SDK Behavior/Content Changes:

  • Unsigned PD/Skels

    • SNPE2 defaults to using Unsigned PD.

    • SNPE2 delivers unsigned skel files.

    • In order to use a Signed PD, the skels must be signed by the customer, and the signed PD must be explicitly requested at runtime.

  • Runtime Changes:

    • The DSP runtime for SOCs with V66 CDSP does not support running a float DLC. The DLC must be quantized to be used with the DSP runtime for these SOCs.

    • For the GPU runtime, some of the initialization time is recorded differently, so init times will appear longer. This is simply a difference in how the initialization is measured and captured.

  • Integer Input/Output Tensors

    • SNPE1 did not support integer (cardinal) tensor types. Indices or integer data were handled as floating point tensors or using Q8 input using a special hard-wired quantization encoding [offset=0, scale=1.0].

    • SNPE2 supports integer type directly. The converter/quantizer will represent integer input as a UIntN tensor, where N can be 8, 16, or 32.

    • Qualcomm® Neural Processing SDK cannot convert a Q8 input tensor to UInt8 input tensor, so any existing code for such a network will have to be modified to use the new API to create UInt8 UserBuffer input.

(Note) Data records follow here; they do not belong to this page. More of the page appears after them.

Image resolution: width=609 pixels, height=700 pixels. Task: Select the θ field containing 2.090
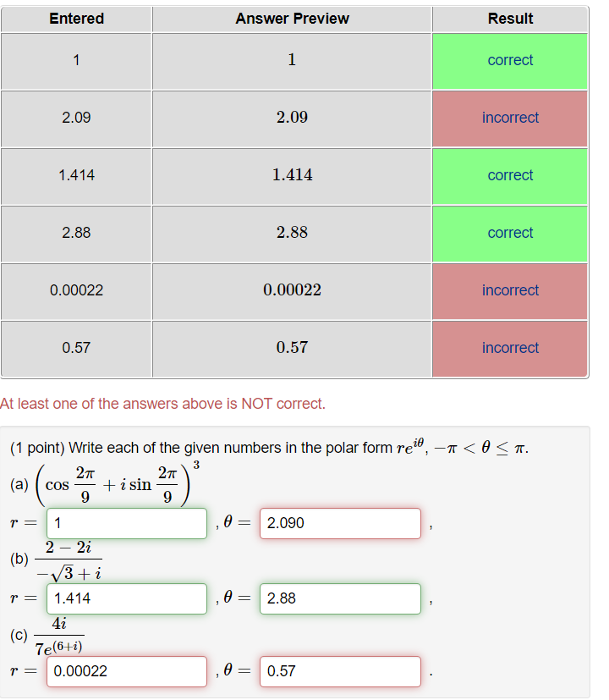[339, 523]
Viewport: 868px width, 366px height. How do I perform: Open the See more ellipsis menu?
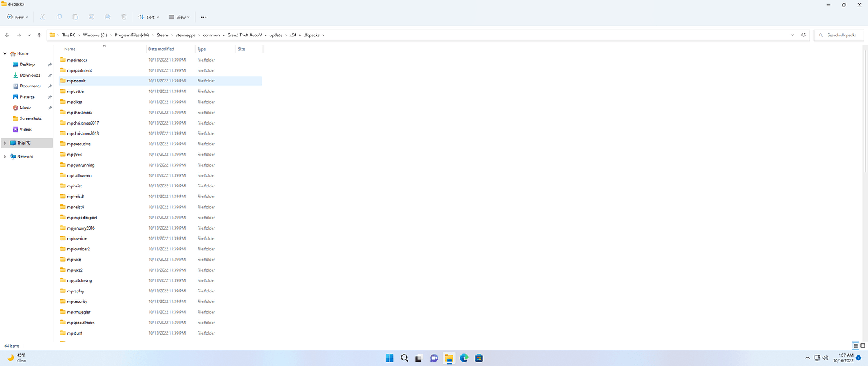pyautogui.click(x=203, y=17)
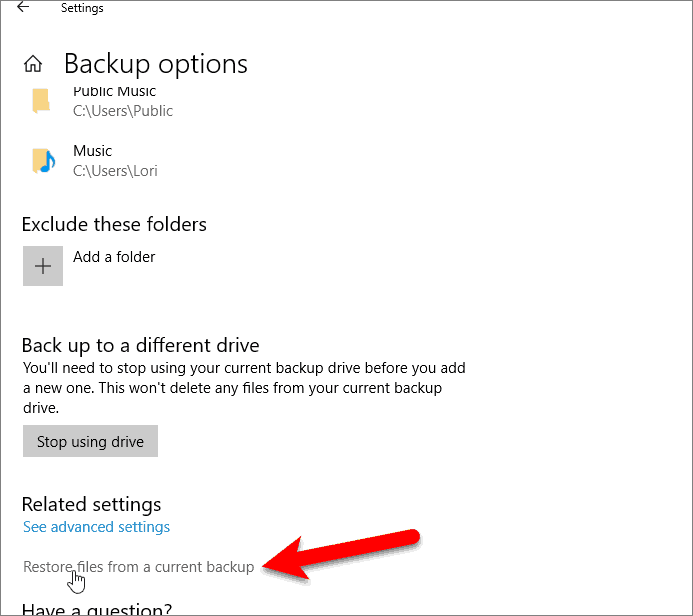
Task: Click the Music folder icon with note
Action: pyautogui.click(x=42, y=160)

    • Qualcomm® Neural Processing SDK can convert a floating-point input tensor to UInt8 input tensor, but this code path will be slower than providing correct type.

  • Tool/Flag Changes:

    • The snpe-dlc-quantize functionality has been refactored into two separate tools:

      • A shell script is still provided that supports the previous command-line interface, and calls the new tools as appropriate.

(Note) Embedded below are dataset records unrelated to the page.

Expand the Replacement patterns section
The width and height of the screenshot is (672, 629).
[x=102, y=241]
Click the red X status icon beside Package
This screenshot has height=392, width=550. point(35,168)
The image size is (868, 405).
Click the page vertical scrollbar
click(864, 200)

      • snpe-dlc-quant: for generating the quantized DLCs from float DLC, with various quantization options.

      • snpe-dlc-graph-prepare: for performing offline graph preparation on quantized DLCs for HTP SOCs.

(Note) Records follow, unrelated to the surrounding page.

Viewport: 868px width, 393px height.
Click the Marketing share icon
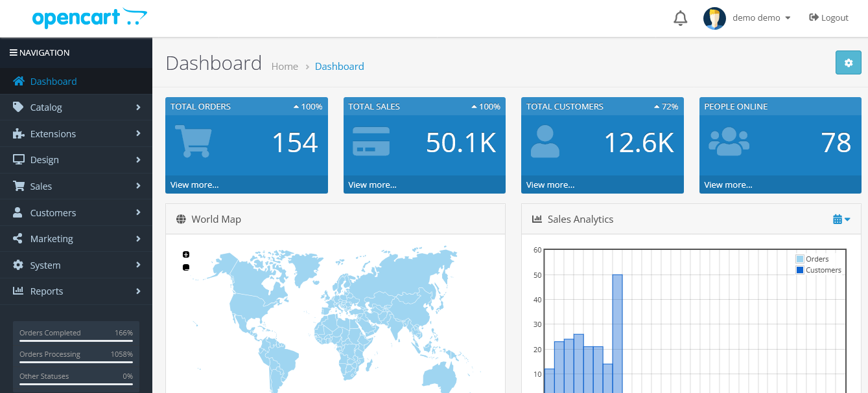point(18,238)
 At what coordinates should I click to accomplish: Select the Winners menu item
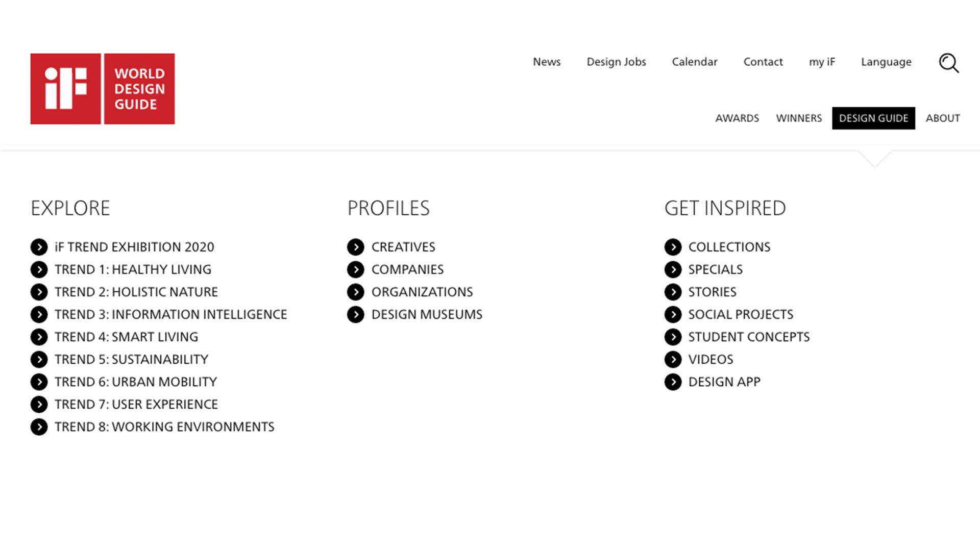(x=799, y=118)
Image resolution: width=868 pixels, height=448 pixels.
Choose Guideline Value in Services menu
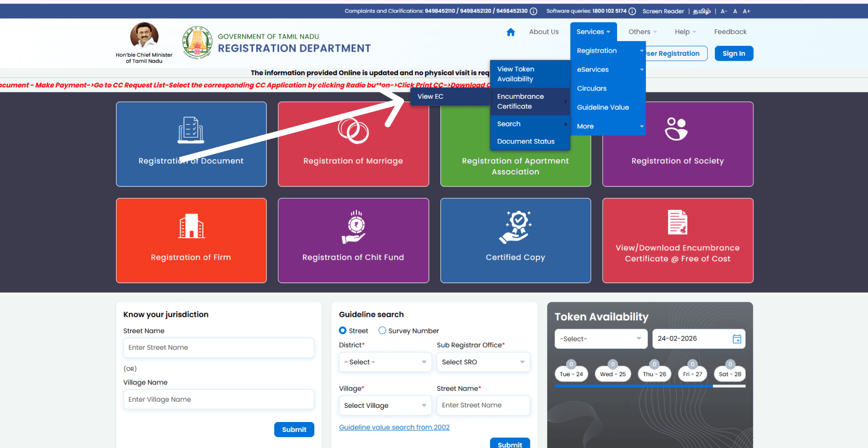click(x=603, y=107)
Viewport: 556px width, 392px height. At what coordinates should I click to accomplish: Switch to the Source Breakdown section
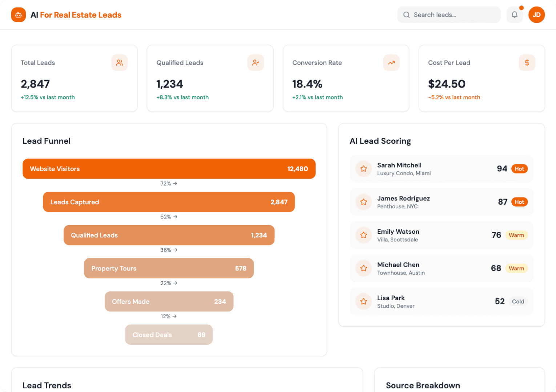click(x=423, y=385)
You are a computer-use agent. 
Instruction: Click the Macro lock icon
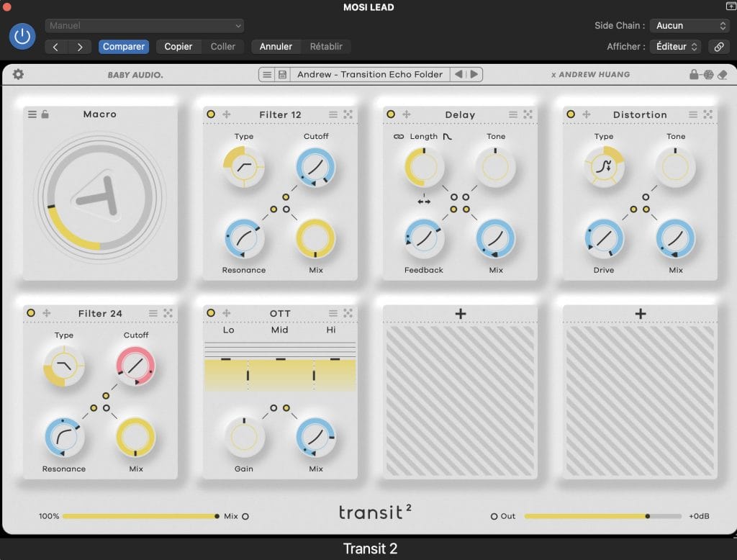pyautogui.click(x=45, y=114)

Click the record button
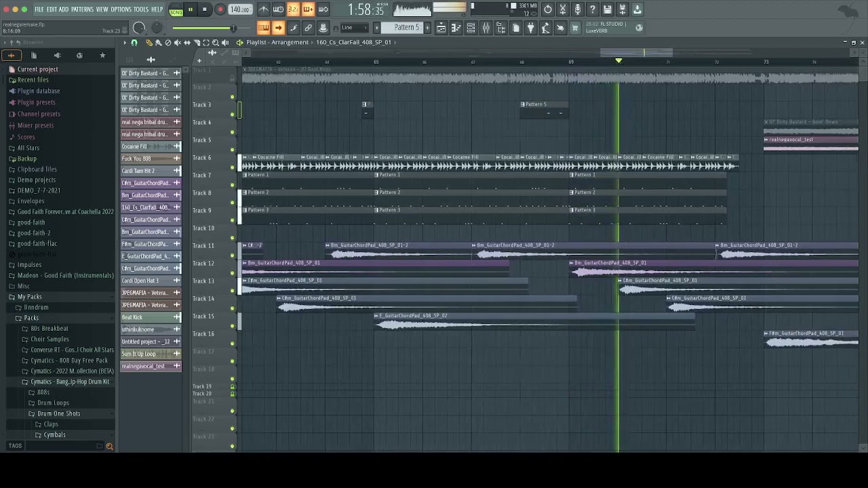[x=220, y=9]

        • This enables the flexibility to re-prepare the graph quickly from quantized DLC if needed, without needing to do both quantize and offline prepare which generally takes more time.

      • Flag Changes:

        • The “bc” (bias correction) algorithm is deprecated, and has no effect.

        • The “enable_hta” option is deprecated and has no effect.

          • Offline preparation for AIP is no longer supported, and all preparation is done at runtime.

    • snpe-net-run:

      • A new flag “–userbuffer_auto” has been added to automatically detect and create the right userbuffer type based on input and output tensor data type of the model.

SDK Content Changes:

  • The snpe-dlc-reorder tool has been removed, as it is no longer relevant (it was only used for HTA offline prepare)